When class is over, and on weekends, students can look forward to various Summer College virtual activities to meet and connect with other students across the world. Check out our Virtual Campus Experience page for more information!

Faculty Bios

Dr. Farzana Rahman

Dr. Farzana Rahman, an associate professor of the Electrical Engineering and Computer Science (EECS), teaches many core programming and systems courses in the Computer Science major, for example – data structures, object oriented programming, computer systems organization, mobile app development and etc. She  has research interest in computer science education, design and development of technology-enhanced learning environments, and measuring the impact of integrating learning science theories in CS courses. Dr. Rahman has been awarded with the College Educator of the Year award by Technology Alliance of Central New York (TACNY) for her outstanding contribution towards creating equitable and engaging learning experiences for all students in her classes.

Dr. Rahman is the director of Research Exposure on Socially Relevant Computing (RESORC) Program, funded by Google Research, to increase both the exposure and visibility of undergraduate research at Syracuse SU. With more than 200 students participating in RESORC over the past 3 years, she has designed and facilitated multiple virtual workshops to help undergraduate students develop computing identity, research skills, practice teaching strategies, and explore research topics in computing and engineering domain. The project formalizes best practices in research experiences to reach more students, particularly women from historically excluded groups, and prepares them for graduate study.

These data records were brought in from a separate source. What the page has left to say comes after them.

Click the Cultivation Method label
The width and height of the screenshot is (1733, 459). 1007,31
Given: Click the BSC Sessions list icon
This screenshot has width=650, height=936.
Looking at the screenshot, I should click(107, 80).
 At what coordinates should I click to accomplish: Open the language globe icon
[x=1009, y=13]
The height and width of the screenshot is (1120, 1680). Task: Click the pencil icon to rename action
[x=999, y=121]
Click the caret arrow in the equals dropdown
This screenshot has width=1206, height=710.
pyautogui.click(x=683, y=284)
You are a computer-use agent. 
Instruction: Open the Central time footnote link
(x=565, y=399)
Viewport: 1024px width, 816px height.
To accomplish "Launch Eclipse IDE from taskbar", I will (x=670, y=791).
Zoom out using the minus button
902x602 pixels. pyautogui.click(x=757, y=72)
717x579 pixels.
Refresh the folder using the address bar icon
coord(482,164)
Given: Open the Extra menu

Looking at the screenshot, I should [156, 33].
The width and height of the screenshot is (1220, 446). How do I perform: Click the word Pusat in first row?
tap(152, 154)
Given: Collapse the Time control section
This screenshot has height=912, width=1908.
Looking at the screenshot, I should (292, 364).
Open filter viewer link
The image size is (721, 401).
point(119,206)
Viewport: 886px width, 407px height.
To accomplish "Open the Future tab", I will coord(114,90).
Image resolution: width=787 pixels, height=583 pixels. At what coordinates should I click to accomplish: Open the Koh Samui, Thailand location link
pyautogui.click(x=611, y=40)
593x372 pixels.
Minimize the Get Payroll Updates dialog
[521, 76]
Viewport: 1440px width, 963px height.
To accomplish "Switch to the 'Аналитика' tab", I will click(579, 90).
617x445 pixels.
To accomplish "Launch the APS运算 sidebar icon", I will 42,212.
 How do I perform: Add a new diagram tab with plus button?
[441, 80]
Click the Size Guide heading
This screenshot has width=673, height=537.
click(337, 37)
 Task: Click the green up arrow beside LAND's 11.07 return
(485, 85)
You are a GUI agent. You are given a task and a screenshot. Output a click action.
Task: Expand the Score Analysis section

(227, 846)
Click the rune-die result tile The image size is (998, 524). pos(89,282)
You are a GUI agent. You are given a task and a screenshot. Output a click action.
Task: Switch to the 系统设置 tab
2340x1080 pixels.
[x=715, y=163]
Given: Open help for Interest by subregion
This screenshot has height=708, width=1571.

Dr. Rahman’s research and mentoring initiatives has been funded by many agencies, including the National Science Foundation, Google, NCWIT, Google TensorFlow, and American Association of Colleges and Universities to develop effective pedagogy in undergraduate computer science education. She is the winner of the NCWIT Extension Services (NCWIT ES-UP) award, ABI Systers PIO (Pass-It-On) award, Google ExploreCSR Award, and NCWIT educator award.

In her free time, Dr. Rahman loves to read books on world history and philosophy, write comics with her daughter, and bake!